Thrylia is a three-book series.
The first book, The Healing Soulherb, is available in English.

C.S PACAT
Captive Prince– 3 books
What I truly enjoyed was the writing itself.
Pacat builds her world with remarkable restraint, short, precise sentences that carry far more meaning than they seem to at first glance. Nothing is overexplained. Nothing is wasted.
The emotional weight of the story is held in what is left unsaid.
In the dialogue especially, entire worlds of tension, fear, loyalty, and desire are hidden behind carefully chosen lines. The effect is subtle and deeply absorbing.
Yes, there are harsh images. But they are never dramatized.
Out of that harshness, unexpectedly powerful emotions emerge, without manipulation.
Beneath the political tension and brutality, there is a quiet examination of identity and agency.
The transformation that takes place is not sudden or heroic — it is slow, painful, and convincing.

JOHN CROWLEY
Little, Big
What stayed with me was the structure before anything else.
A book made of other books, unfolding slowly, asking the reader to pay attention.
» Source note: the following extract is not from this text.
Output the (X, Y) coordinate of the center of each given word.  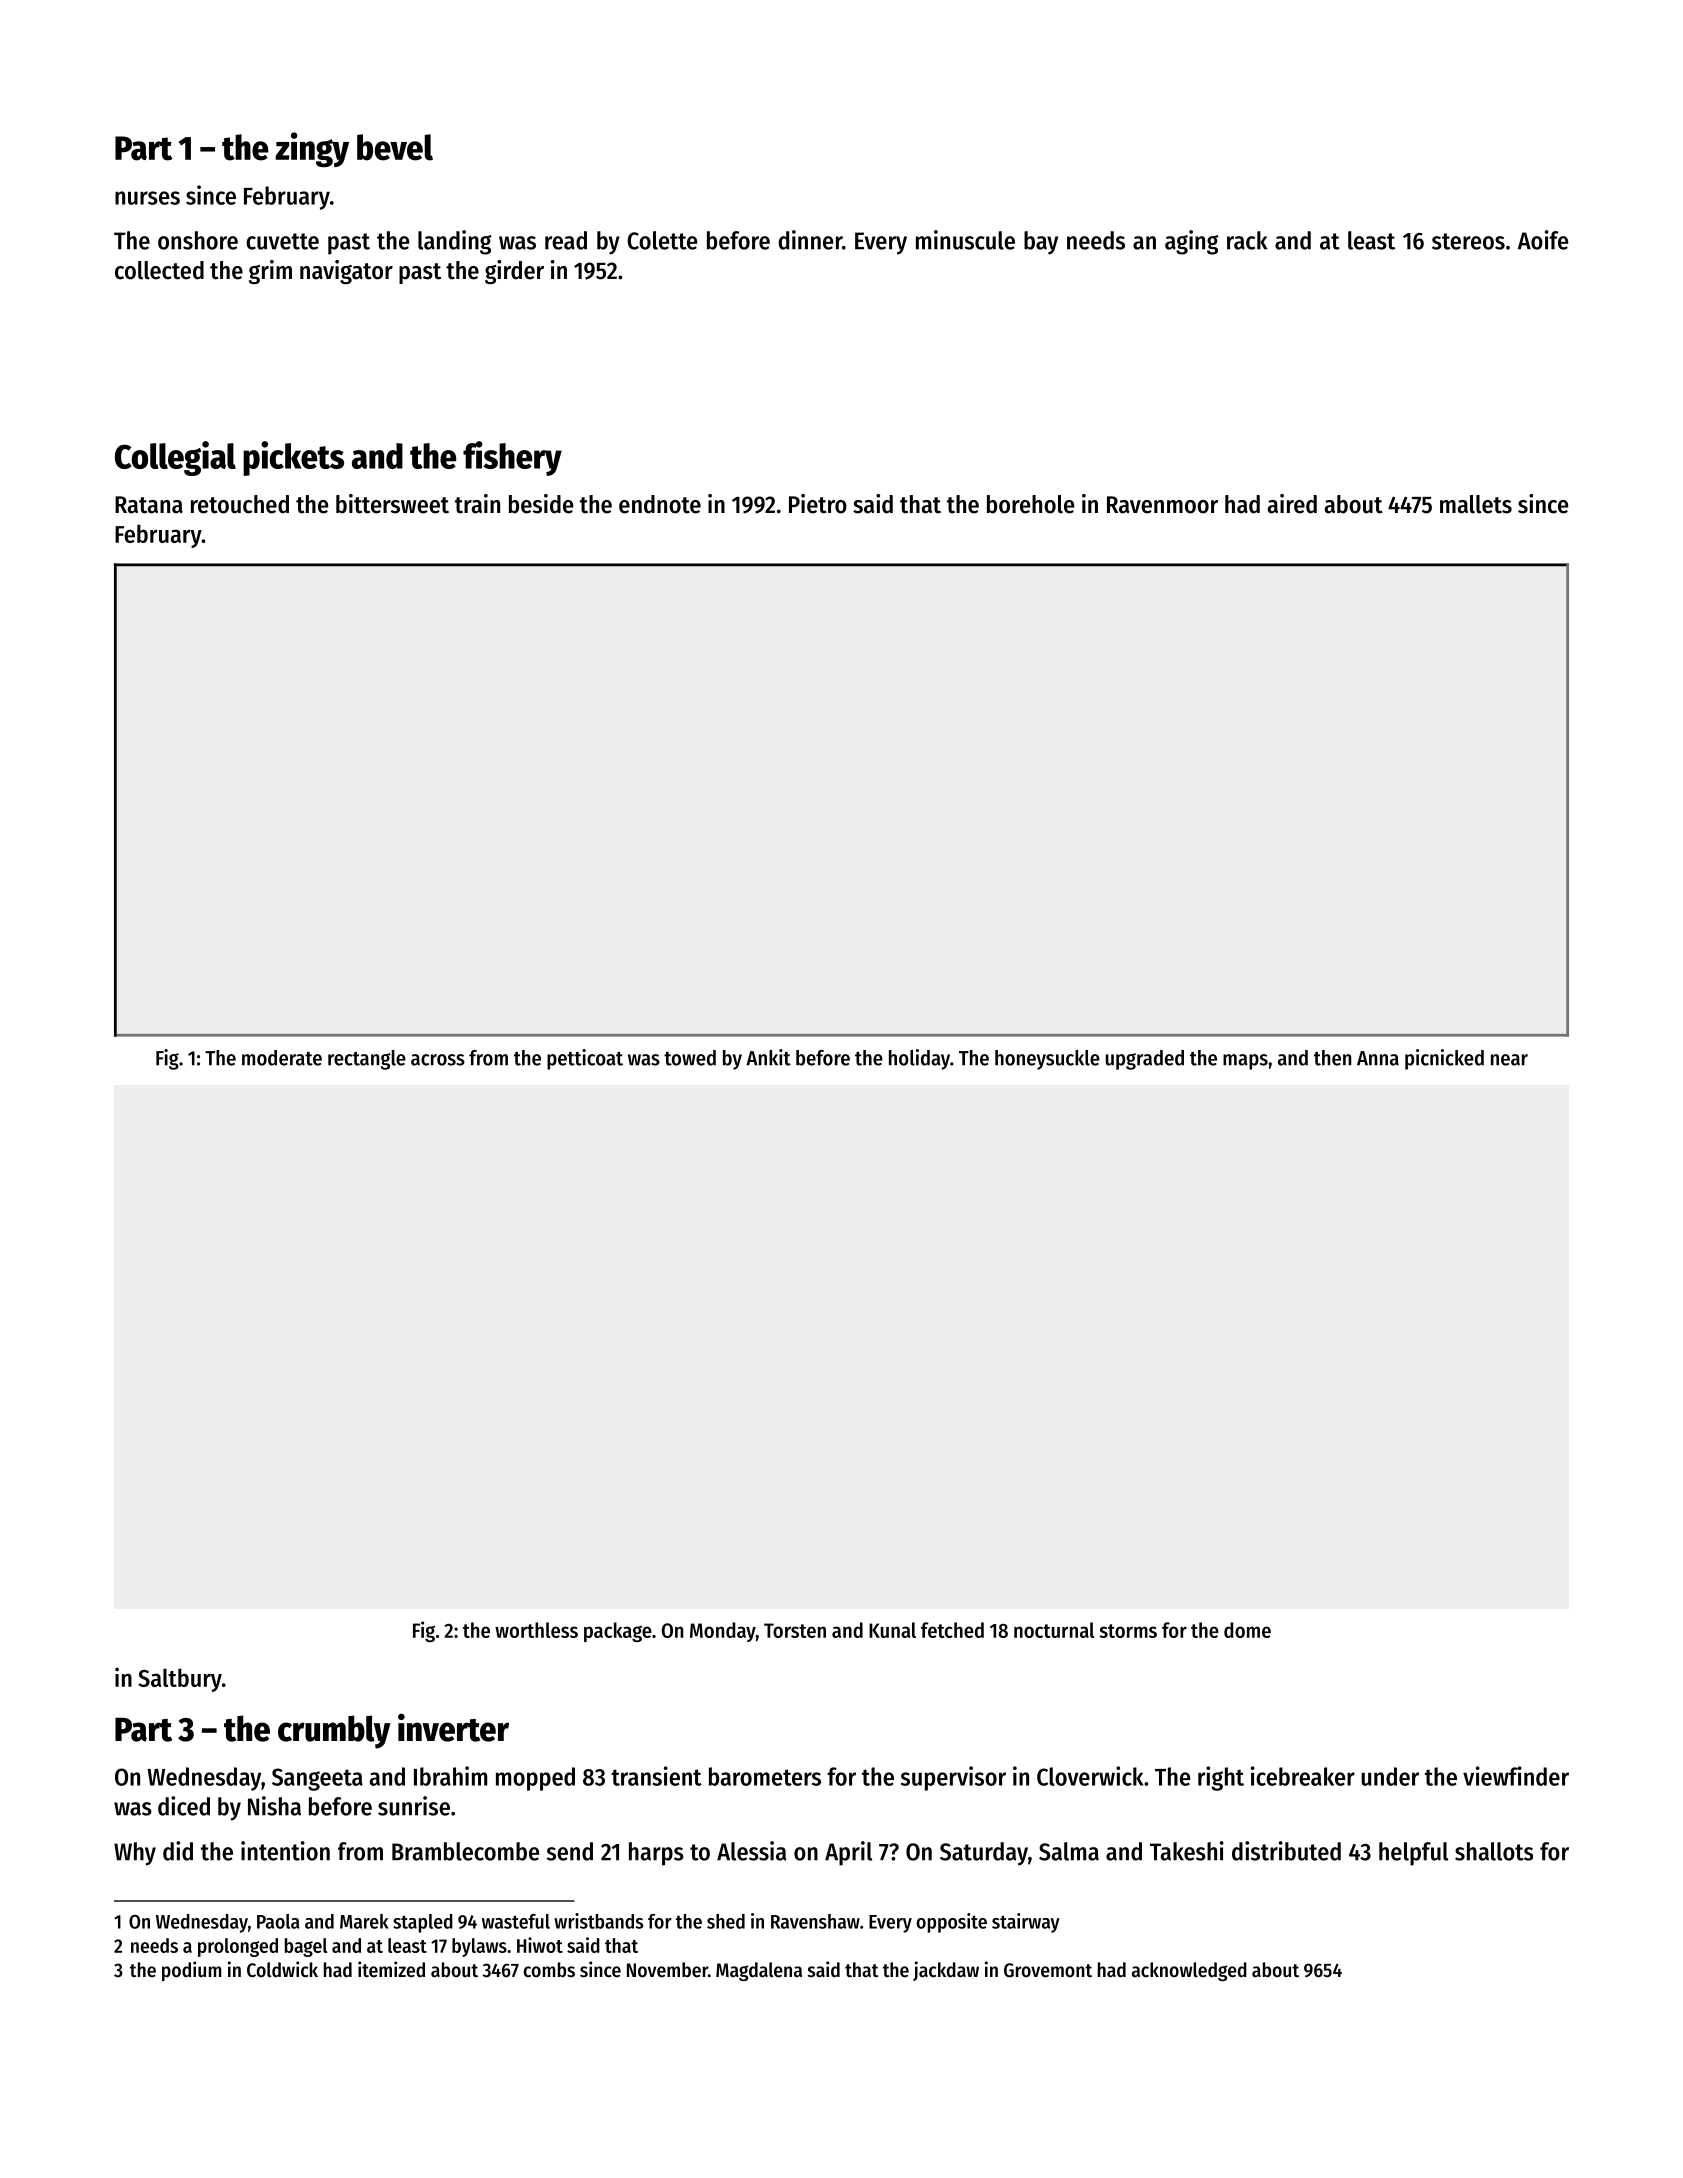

Crowley’s language is dense and lyrical, the kind that resists haste. The story moves back and forth, and if you’re not careful, you lose your footing. But if you slow down, something quietly generous begins to emerge.
What remained with me most was the idea that people live inside stories — the Tale. That we might not fully control our fate, but move within a larger narrative we only glimpse from time to time.
Little, Big suggests that the everyday and the cosmic are not separate. That the small — our lives, our gestures — is always connected to something larger, mysterious, and just out of reach.